Today, the Supreme Court held 7-2 that payments for lost wages due to on-the-job injuries are a form of taxable "compensation" under the Railroad Retirement Tax Act ("RRTA").

Background:

A railroad employee sued the railroad for work-related injuries and won a jury award that included $30,000 for lost wages. The railroad moved to withhold from that amount $3,765 to cover the employee's share of taxes under the RRTA, which taxes railroad employee "compensation" in order to fund retirement benefits for railroad employees. 26 U.S.C. § 3231(e)(1). The district court denied the railroad's motion and the Eighth Circuit affirmed, reasoning that an award for lost wages does not qualify as taxable "compensation" under the statute because "compensation" means "any form of money remuneration paid . . . for services rendered," id., which does not include payments for services the employee would have rendered but for the injury.

Issue:

Whether payments to railroad employees for lost wages due to on-the-job injuries are taxable "compensation" under the RRTA.

Court's Holding:

Yes. The term "compensation" under the RRTA includes not only payments for active service, but also payments for a period of absence from active service that stems from the "employer-employee relationship." Social Sec. Bd. v. Nierotko, 327 U.S. 358, 366 (1946).

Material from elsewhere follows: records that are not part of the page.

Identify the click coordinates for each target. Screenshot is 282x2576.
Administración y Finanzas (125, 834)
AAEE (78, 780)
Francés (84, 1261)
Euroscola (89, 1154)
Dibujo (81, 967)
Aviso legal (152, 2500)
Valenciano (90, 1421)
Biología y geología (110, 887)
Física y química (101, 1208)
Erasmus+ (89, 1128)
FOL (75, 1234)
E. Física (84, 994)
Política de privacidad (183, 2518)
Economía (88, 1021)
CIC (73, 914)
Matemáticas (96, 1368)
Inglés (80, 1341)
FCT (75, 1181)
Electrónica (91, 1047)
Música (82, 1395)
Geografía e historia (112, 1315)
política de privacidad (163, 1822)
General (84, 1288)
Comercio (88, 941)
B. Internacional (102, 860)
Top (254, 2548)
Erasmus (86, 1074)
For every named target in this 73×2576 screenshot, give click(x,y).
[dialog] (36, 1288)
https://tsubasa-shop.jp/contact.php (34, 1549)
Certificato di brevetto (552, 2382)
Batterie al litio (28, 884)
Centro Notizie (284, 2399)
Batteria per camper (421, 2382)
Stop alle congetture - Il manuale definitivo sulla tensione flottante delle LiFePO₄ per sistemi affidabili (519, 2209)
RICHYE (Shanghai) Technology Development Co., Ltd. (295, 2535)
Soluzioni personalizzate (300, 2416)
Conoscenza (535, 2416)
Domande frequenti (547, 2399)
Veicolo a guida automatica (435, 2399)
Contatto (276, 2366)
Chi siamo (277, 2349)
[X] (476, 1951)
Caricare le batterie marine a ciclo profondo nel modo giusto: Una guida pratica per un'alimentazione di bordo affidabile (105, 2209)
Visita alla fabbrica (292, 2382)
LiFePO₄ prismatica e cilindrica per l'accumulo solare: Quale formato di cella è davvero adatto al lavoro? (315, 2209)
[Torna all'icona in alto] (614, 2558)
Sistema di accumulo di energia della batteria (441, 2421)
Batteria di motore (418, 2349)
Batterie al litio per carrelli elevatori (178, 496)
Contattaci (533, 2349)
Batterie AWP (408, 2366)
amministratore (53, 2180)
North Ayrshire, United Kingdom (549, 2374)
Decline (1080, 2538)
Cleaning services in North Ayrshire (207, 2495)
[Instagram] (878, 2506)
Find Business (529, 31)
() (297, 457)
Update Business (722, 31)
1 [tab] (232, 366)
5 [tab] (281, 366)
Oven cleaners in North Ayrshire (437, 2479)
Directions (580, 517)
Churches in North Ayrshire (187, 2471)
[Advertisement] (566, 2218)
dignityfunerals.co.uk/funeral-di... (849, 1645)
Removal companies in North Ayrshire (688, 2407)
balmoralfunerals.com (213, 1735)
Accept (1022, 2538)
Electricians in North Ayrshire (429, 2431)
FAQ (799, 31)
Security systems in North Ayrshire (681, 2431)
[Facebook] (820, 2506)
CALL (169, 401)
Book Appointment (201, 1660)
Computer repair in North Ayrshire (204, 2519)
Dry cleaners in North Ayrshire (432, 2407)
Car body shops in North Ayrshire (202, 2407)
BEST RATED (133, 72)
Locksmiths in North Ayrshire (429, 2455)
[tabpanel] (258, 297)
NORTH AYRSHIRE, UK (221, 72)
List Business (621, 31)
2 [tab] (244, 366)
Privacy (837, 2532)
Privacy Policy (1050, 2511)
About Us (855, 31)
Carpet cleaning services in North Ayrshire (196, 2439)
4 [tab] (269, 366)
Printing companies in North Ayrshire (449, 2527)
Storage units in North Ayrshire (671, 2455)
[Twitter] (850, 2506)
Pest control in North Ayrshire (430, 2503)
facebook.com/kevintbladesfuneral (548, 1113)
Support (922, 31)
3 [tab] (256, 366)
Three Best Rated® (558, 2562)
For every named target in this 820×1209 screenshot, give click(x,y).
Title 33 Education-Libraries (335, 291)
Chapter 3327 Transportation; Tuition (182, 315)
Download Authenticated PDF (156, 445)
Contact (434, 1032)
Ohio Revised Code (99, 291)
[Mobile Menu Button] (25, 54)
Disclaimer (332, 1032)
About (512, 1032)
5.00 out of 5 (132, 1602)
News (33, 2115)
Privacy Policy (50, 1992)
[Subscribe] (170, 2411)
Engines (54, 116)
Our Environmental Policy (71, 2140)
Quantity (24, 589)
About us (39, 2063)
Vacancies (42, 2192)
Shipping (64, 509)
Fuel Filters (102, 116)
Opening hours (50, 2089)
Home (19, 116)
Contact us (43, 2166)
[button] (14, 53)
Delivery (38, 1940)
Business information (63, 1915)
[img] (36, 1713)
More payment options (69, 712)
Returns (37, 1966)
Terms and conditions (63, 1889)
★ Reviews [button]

"[W]e hold that 'compensation' for RRTA purposes includes an employer's payments to an employee for active service and for periods of absence from active service. It is immaterial whether the employer chooses to make the payment or is legally required to do so."

Justice Ginsburg, writing for the majority

What It Means:

  • The Court's decision allows railroads to withhold RRTA taxes from payments they make to injured employees for lost wages.
  • As a result of this required withholding of taxes, injured railroad employees will not receive more money from payments for lost wages than they would have received from payments for actual services rendered.
  • The Court harmonized two statutes governing railroad employee retirement benefits: (1) the Railroad Retirement Act, which determines benefits payable to railroad employees; and (2) the RRTA, which taxes employee "compensation" to pay for those benefits. The Railroad Retirement Act defines "compensation" to include payment "for time lost as an employee," 45 U.S.C. § 231(h)(1), and that same term in the RRTA now also encompass lost wages.
  • The decision is the second time in the last two Terms that the Court construed the RRTA. In Wisconsin Central Ltd. v. United States, 585 U.S. __ (2018), Gibson Dunn successfully argued that stock options were not "compensation" under the RRTA because they are not "money remuneration" within the meaning of the statute.